"""
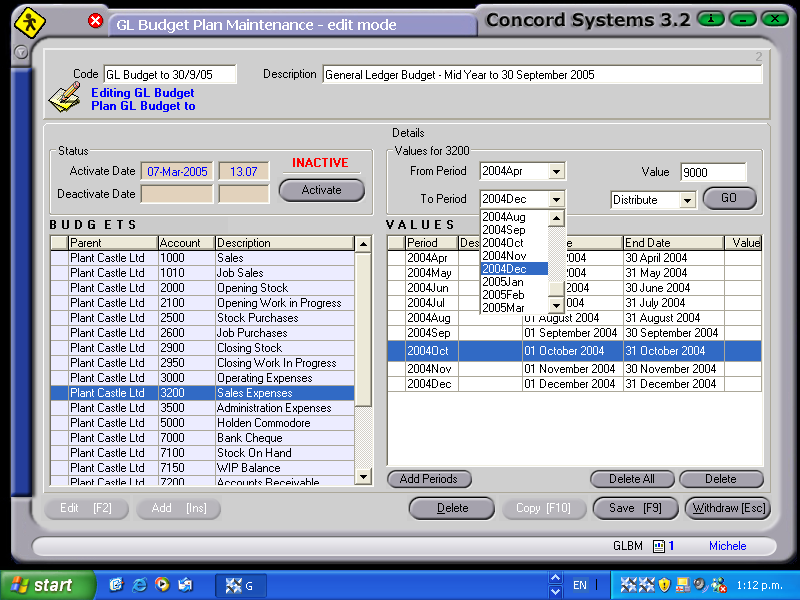Select the 3500 Administration Expenses budget row

tap(200, 407)
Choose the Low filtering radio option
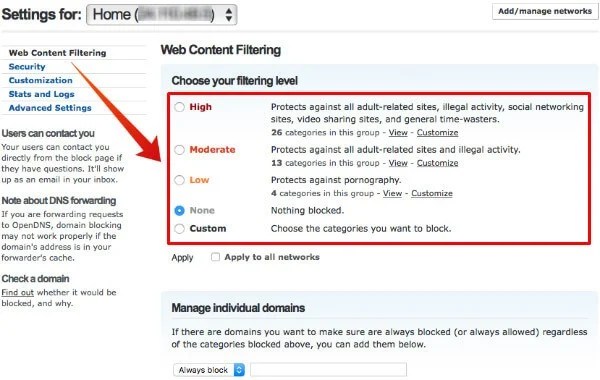This screenshot has width=600, height=380. (x=179, y=180)
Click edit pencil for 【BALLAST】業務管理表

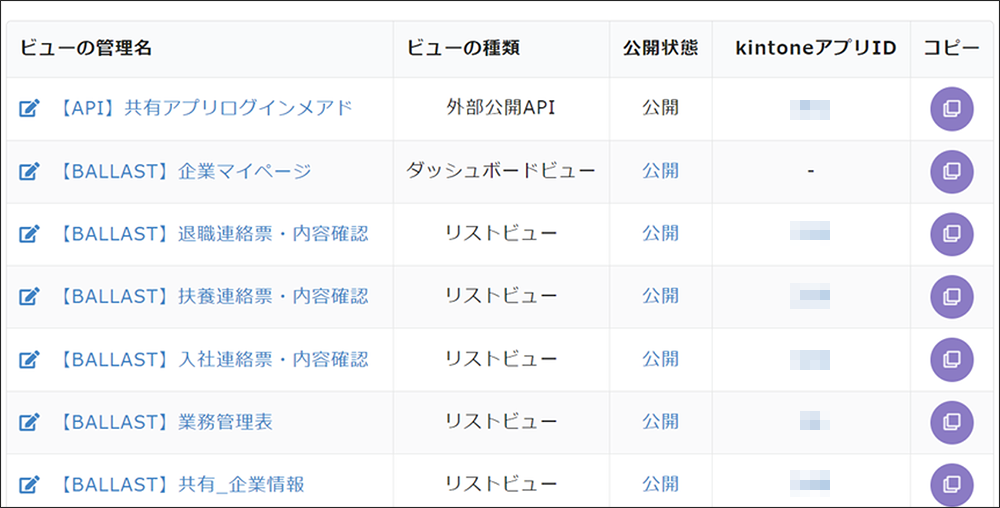pyautogui.click(x=30, y=422)
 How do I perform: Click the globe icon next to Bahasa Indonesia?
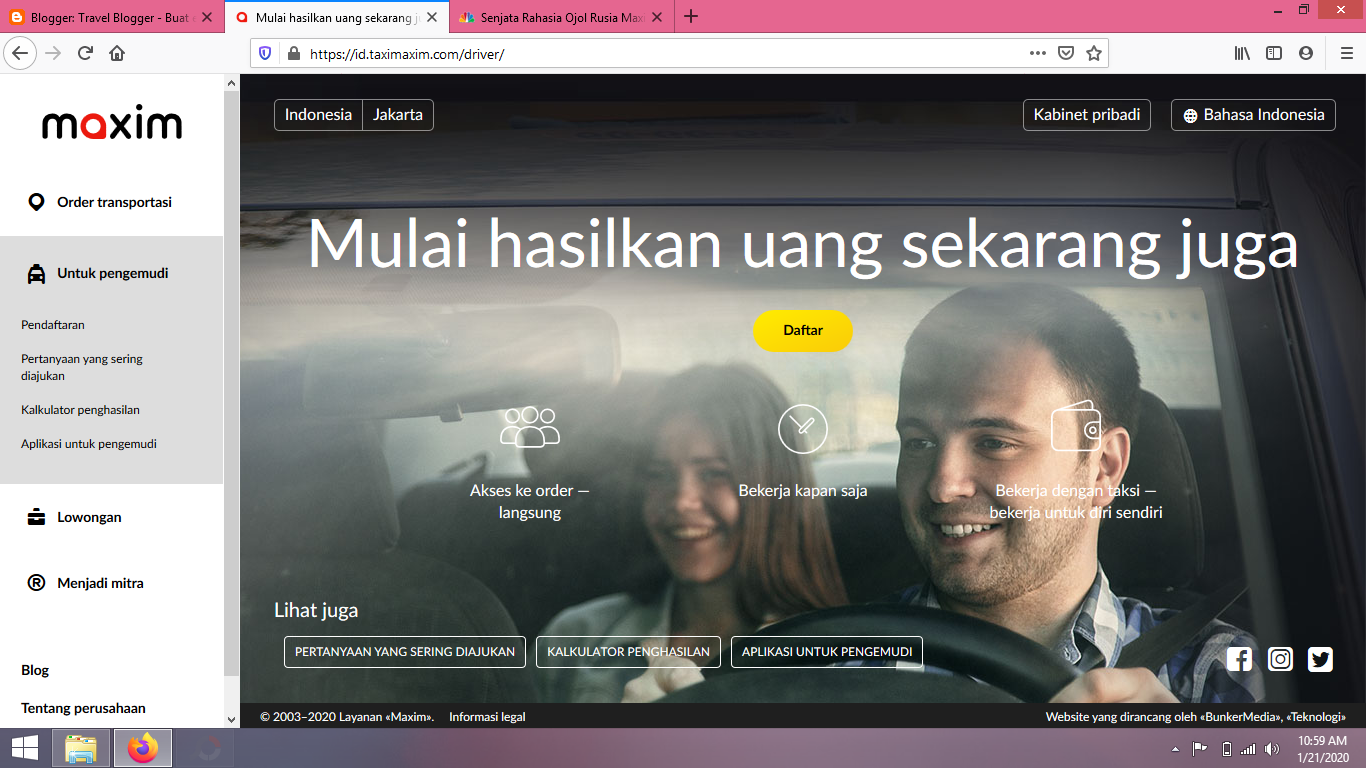point(1190,114)
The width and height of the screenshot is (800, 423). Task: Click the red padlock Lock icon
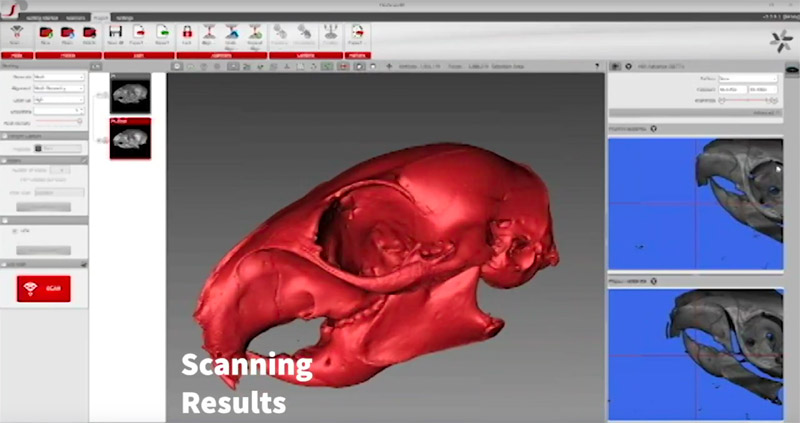pyautogui.click(x=187, y=36)
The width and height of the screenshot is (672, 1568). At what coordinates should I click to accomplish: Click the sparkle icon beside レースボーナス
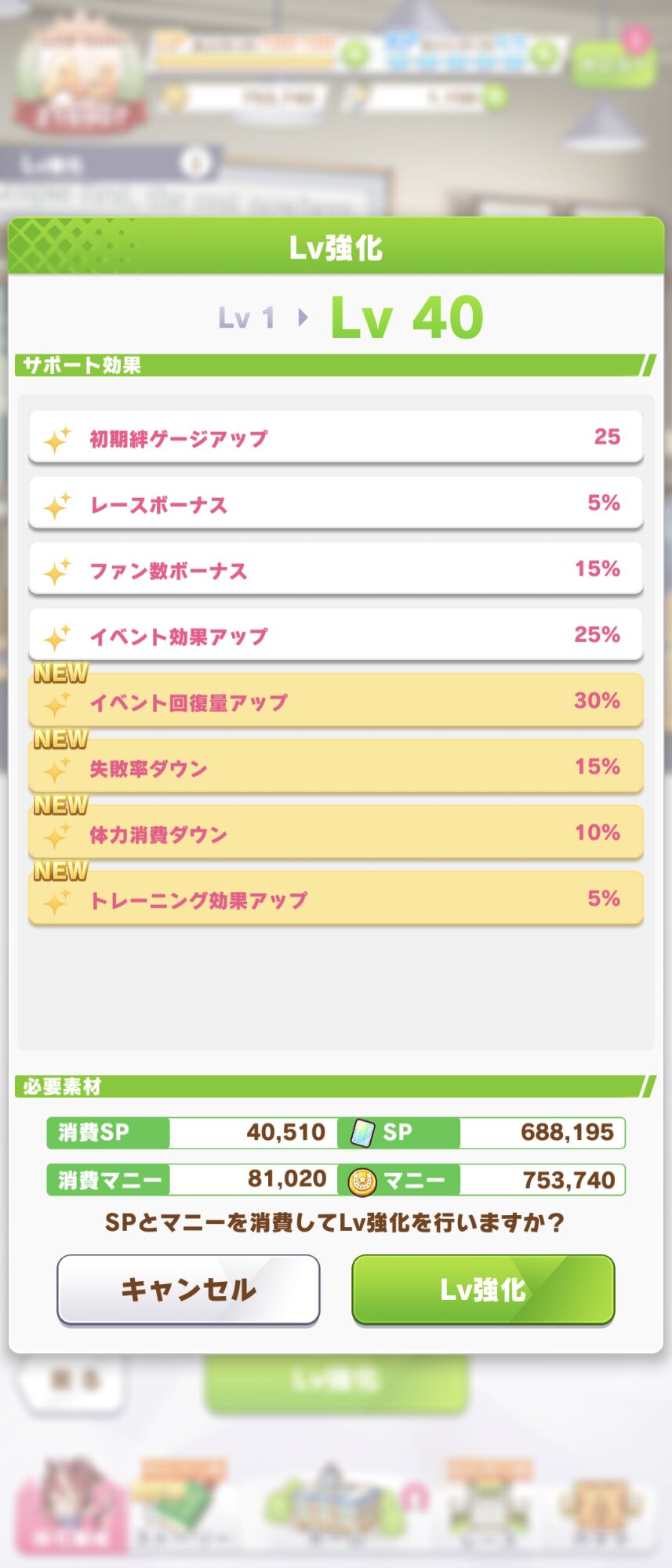click(56, 506)
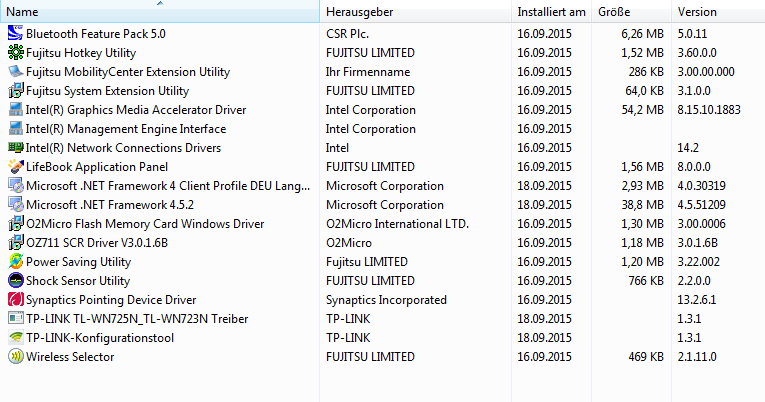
"""
### [What to work on]
Starting at the line that contains "The width and height of the screenshot is (672, 1568).", write out every line through the final line of the entries, word for word; skip any pictures.

### [Finished exercise]
The width and height of the screenshot is (672, 1568). At what coordinates should I click to accomplish: Click the sparkle icon beside レースボーナス
click(56, 506)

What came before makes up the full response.